Your objective - Exactly the lines from the one containing "Task: Click the หรือชำระเงิน" through the end of the listing below are required, restated word for word and without pictures.

——————

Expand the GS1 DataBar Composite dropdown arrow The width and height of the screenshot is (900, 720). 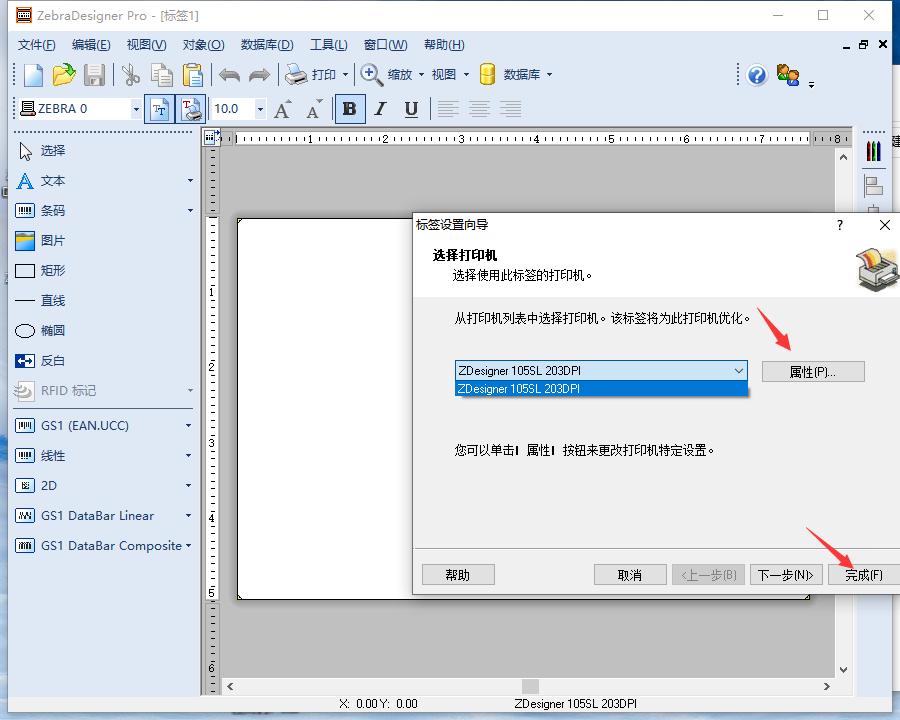click(188, 546)
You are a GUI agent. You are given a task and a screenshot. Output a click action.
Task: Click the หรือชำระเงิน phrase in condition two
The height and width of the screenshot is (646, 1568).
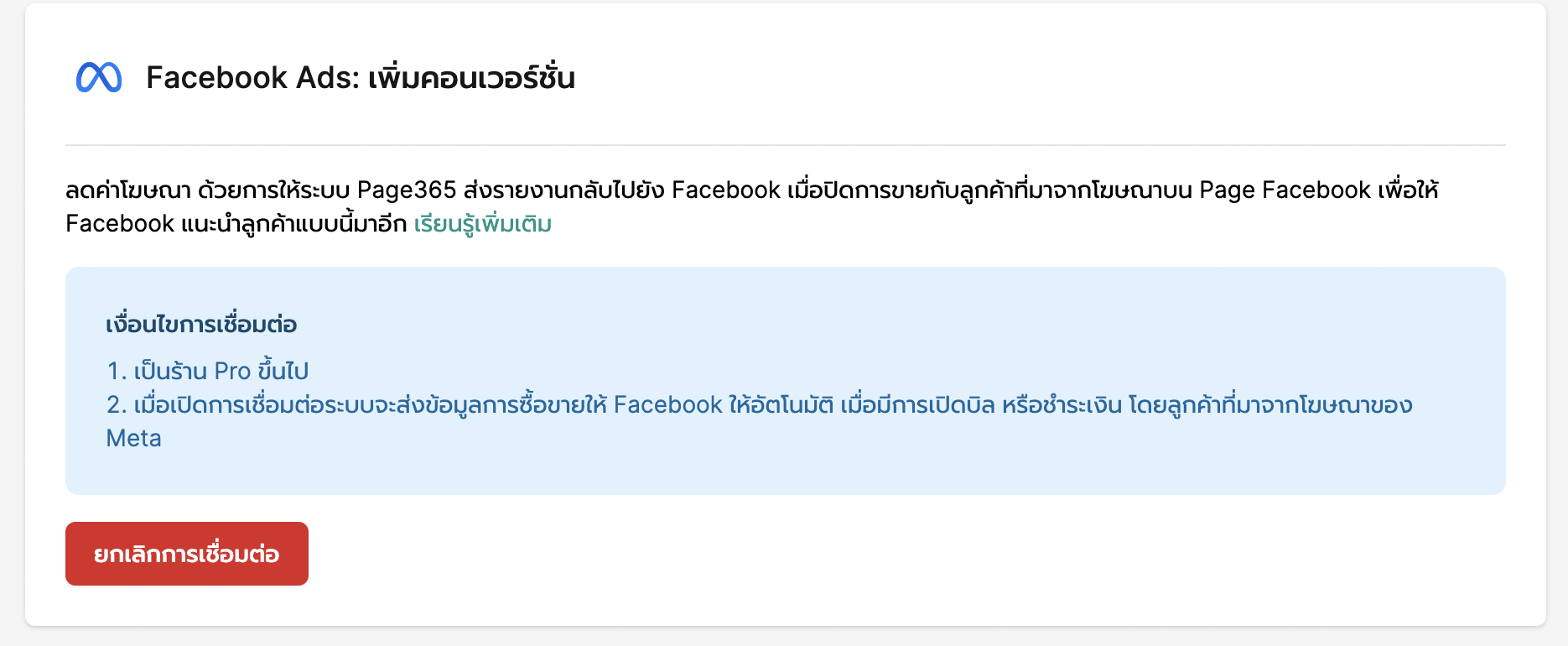click(1062, 405)
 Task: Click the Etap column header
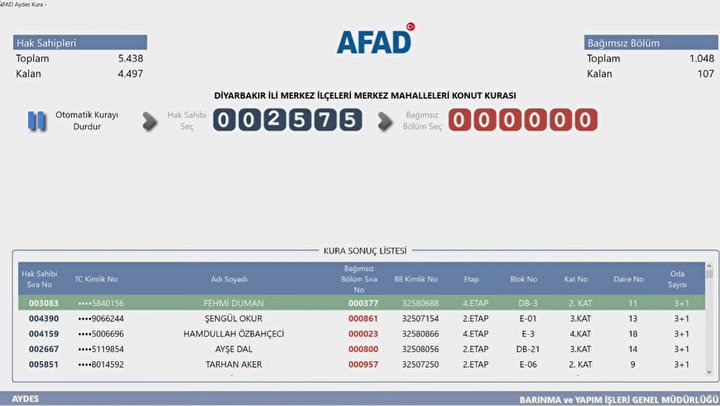471,279
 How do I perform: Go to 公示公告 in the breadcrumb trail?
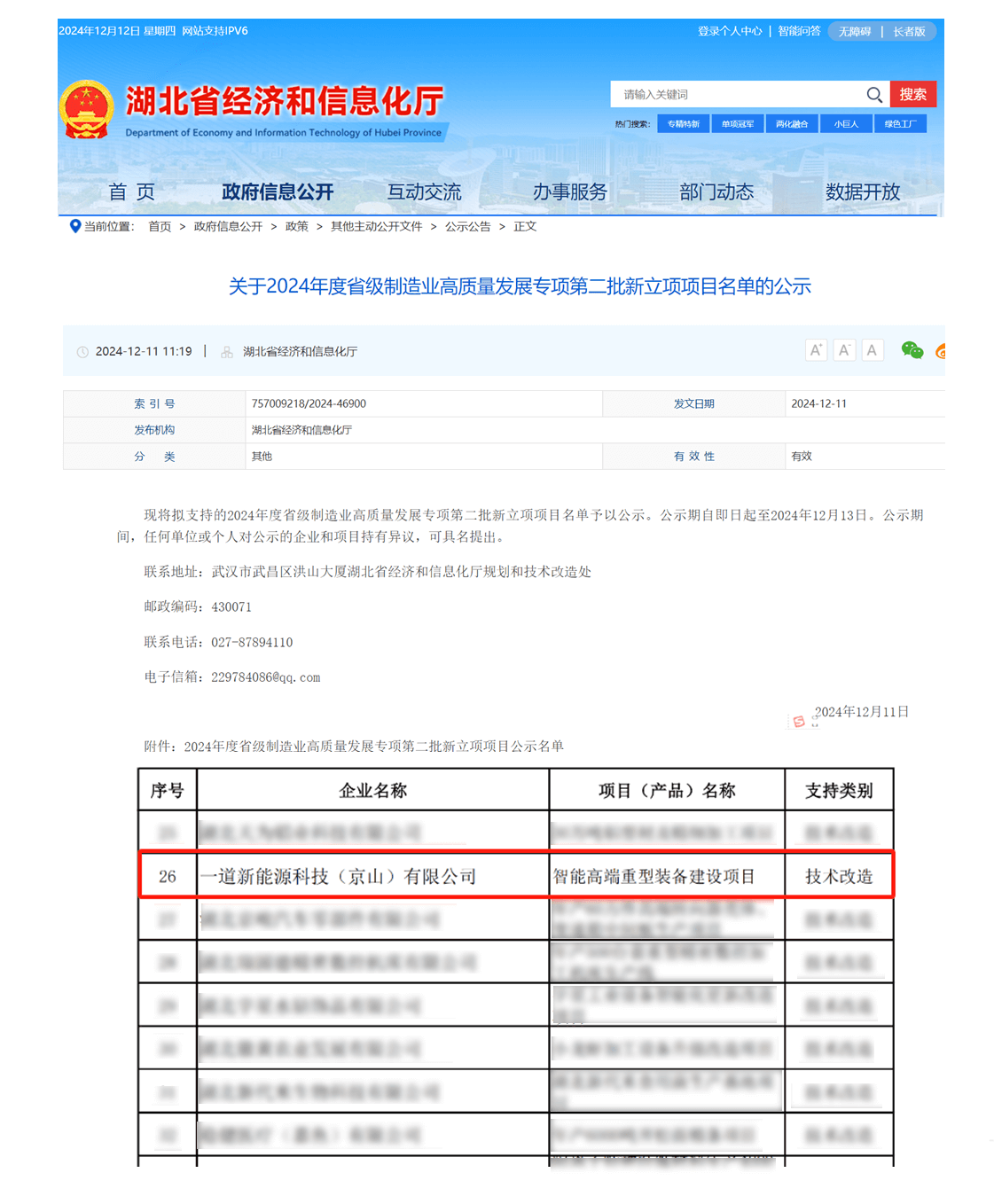click(468, 226)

——————

Task response -
Task: Click the หรือชำระเงิน phrase in condition two
The height and width of the screenshot is (646, 1568).
click(1062, 405)
 Task: Click the Etap column header
471,279
 How do I perform: Go to 公示公告 in the breadcrumb trail?
click(468, 226)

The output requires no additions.